## Work to do:
[A] Answer these questions about the review thread, one per line:
(i) What tool did Christoph Hellwig run over the series?
(ii) Which file does the diff change?
(iii) Whose message is marked #6?
[B] Present the entries as a numbered list, covering everything from the line that contains "The width and" down to the line that contains "pos(369,46)", and skip any blank lines.

## Reading text:
OK, then I would prefer leaving the code as is :)
Christoph Hellwig Nov. 7, 2024, 5:40 a.m. UTC | #5
As sparse rcu warnings got in my radar for something else, I did
run sparse over this and it complains.  It will need the little
gem below to fix (and a rebase of the second patch).  Otherwise the
series looks great and way better than my initial hack, thanks!

diff --git a/block/blk-zoned.c b/block/blk-zoned.c
index 7a7855555d6d..bf4458b11720 100644
--- a/block/blk-zoned.c
+++ b/block/blk-zoned.c
@@ -350,11 +350,12 @@ int blkdev_zone_mgmt_ioctl(struct block_device *bdev, blk_mode_t mode,
 
 static inline bool disk_zone_is_conv(struct gendisk *disk, sector_t sector)
 {
+	unsigned long *bitmap;
 	bool is_conv;
 
 	rcu_read_lock();
-	is_conv = disk->conv_zones_bitmap &&
-		test_bit(disk_zone_no(disk, sector), disk->conv_zones_bitmap);
+	bitmap = rcu_dereference(disk->conv_zones_bitmap);
+	is_conv = bitmap && test_bit(disk_zone_no(disk, sector), bitmap);
 	rcu_read_unlock();
 
 	return is_conv;
@@ -1467,11 +1468,10 @@ static unsigned int disk_set_conv_zones_bitmap(struct gendisk *disk,
 	unsigned long flags;
 
 	spin_lock_irqsave(&disk->zone_wplugs_lock, flags);
+	if (bitmap)
+		nr_conv_zones = bitmap_weight(bitmap, disk->nr_zones);
 	bitmap = rcu_replace_pointer(disk->conv_zones_bitmap, bitmap,
 				     lockdep_is_held(&disk->zone_wplugs_lock));
-	if (disk->conv_zones_bitmap)
-		nr_conv_zones = bitmap_weight(disk->conv_zones_bitmap,
-					      disk->nr_zones);
 	spin_unlock_irqrestore(&disk->zone_wplugs_lock, flags);
 
 	kfree_rcu_mightsleep(bitmap);
Damien Le Moal Nov. 7, 2024, 5:44 a.m. UTC | #6
On 11/7/24 14:40, Christoph Hellwig wrote:
> As sparse rcu warnings got in my radar for something else, I did
> run sparse over this and it complains.  It will need the little
> gem below to fix (and a rebase of the second patch).  Otherwise the
> series looks great and way better than my initial hack, thanks!

## Rows from a dataset:
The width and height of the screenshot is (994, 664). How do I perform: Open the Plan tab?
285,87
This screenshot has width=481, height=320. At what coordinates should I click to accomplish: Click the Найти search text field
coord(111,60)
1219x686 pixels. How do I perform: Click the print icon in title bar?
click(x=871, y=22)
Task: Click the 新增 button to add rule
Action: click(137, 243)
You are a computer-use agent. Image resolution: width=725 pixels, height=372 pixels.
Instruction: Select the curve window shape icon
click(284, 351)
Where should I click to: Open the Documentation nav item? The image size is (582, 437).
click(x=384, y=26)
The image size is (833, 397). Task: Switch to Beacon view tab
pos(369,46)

==

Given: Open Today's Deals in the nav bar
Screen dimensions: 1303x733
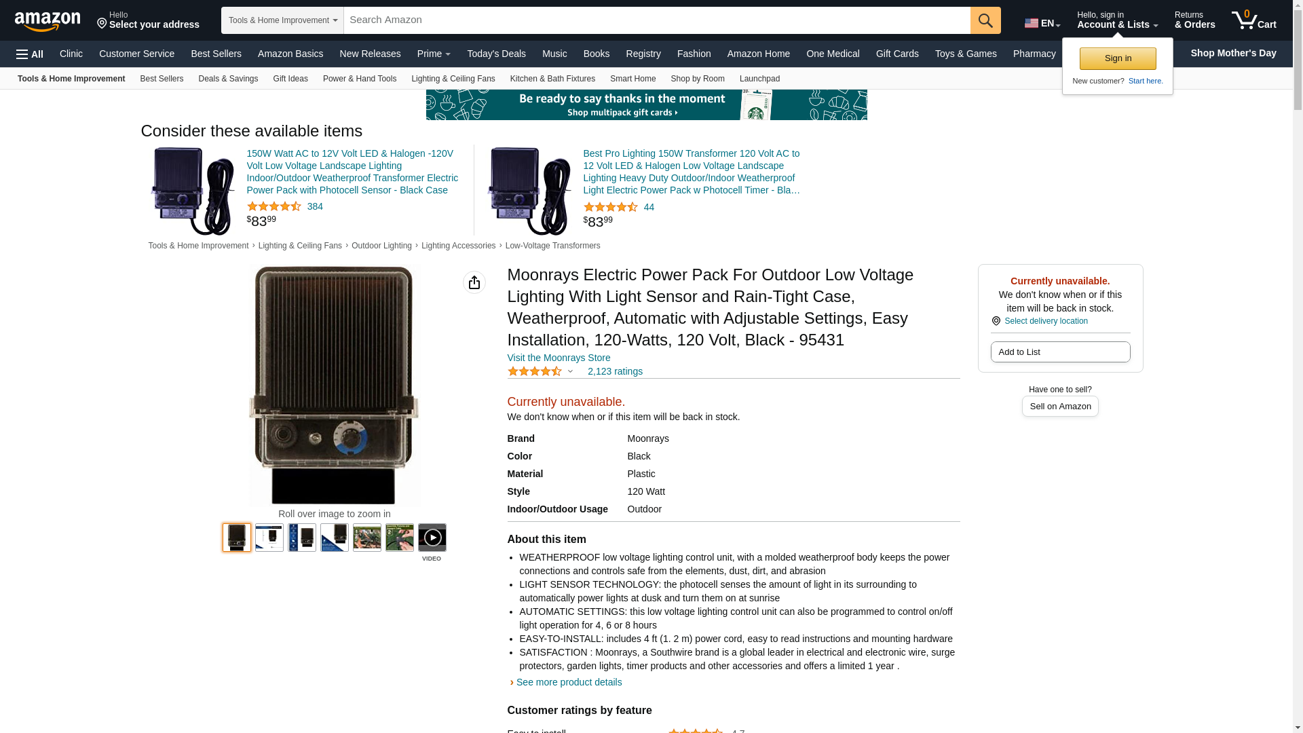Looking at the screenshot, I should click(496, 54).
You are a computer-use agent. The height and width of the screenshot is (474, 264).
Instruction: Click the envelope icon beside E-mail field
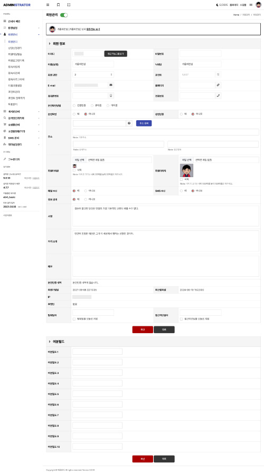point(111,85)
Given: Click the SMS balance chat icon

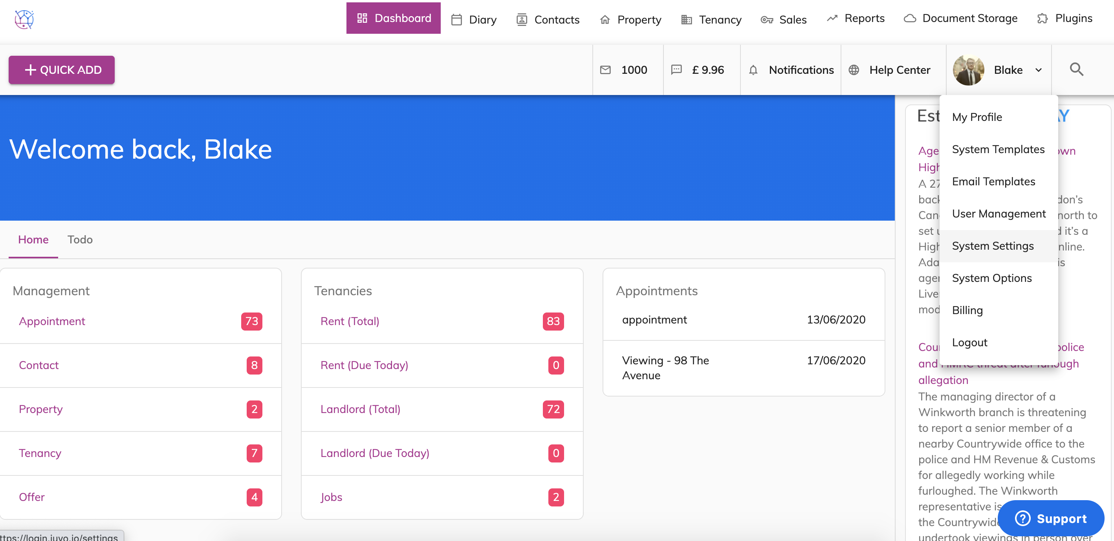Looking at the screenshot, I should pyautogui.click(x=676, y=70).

--

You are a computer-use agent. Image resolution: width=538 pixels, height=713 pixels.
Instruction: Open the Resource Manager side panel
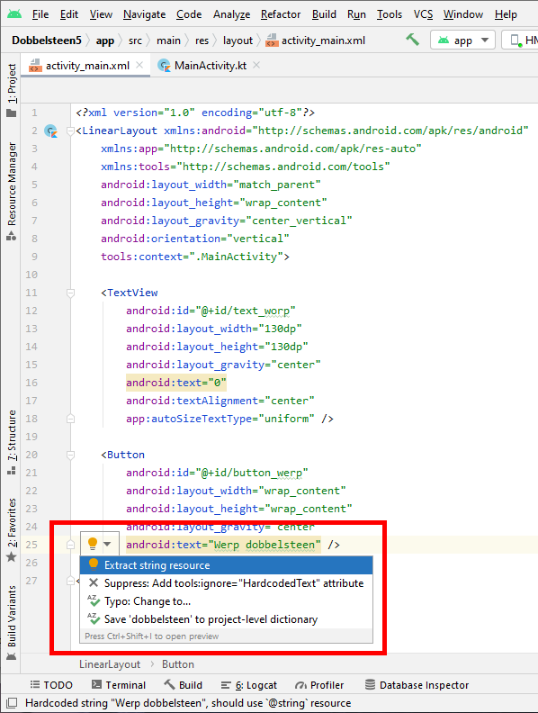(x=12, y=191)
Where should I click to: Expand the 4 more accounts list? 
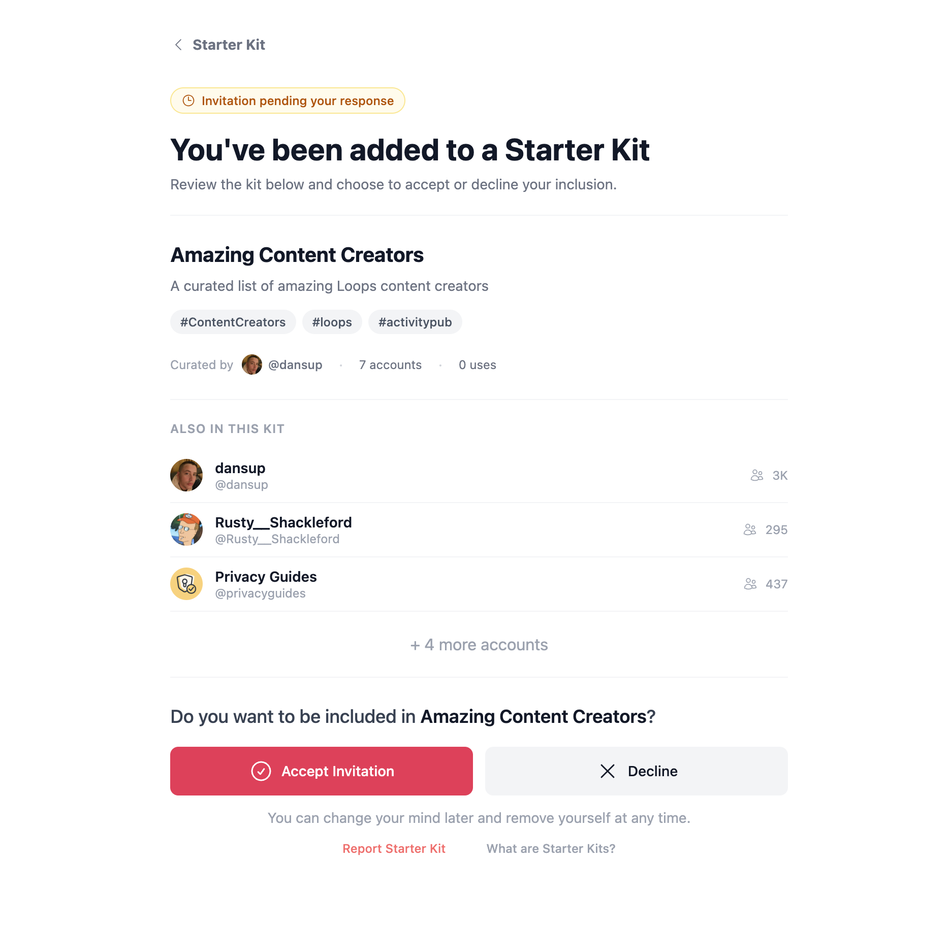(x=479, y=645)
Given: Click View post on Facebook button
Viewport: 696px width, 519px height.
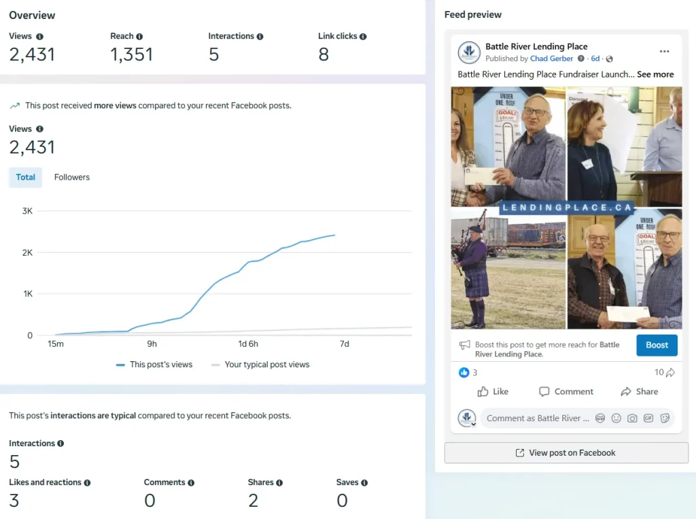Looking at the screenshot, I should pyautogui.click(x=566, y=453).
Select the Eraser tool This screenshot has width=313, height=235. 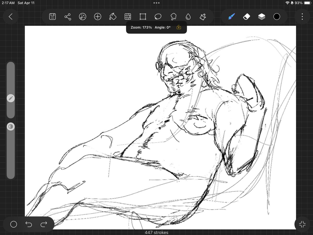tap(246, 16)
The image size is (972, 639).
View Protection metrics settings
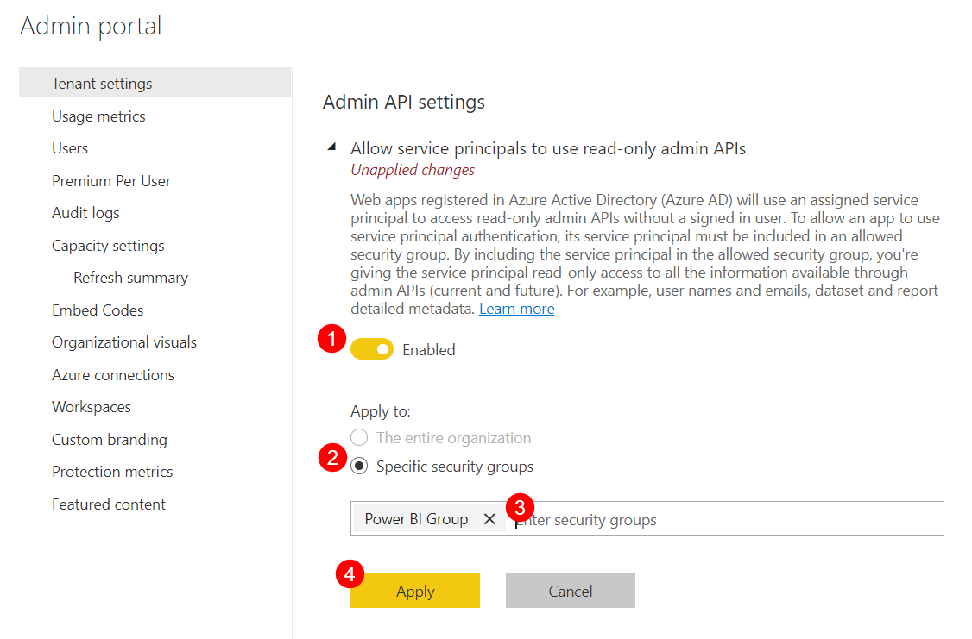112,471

## Solutions below:
[A]
(i) sparse
(ii) block/blk-zoned.c
(iii) Damien Le Moal

[B]
1. The width and height of the screenshot is (994, 664). How do I perform: Open the Plan tab?
2. 285,87
3. This screenshot has width=481, height=320. At what coordinates should I click to accomplish: Click the Найти search text field
4. coord(111,60)
5. 1219x686 pixels. How do I perform: Click the print icon in title bar?
6. click(x=871, y=22)
7. Task: Click the 新增 button to add rule
8. Action: click(137, 243)
9. You are a computer-use agent. Image resolution: width=725 pixels, height=372 pixels.
10. Instruction: Select the curve window shape icon
11. click(284, 351)
12. Where should I click to: Open the Documentation nav item? The image size is (582, 437).
13. click(x=384, y=26)
14. The image size is (833, 397). Task: Switch to Beacon view tab
15. pos(369,46)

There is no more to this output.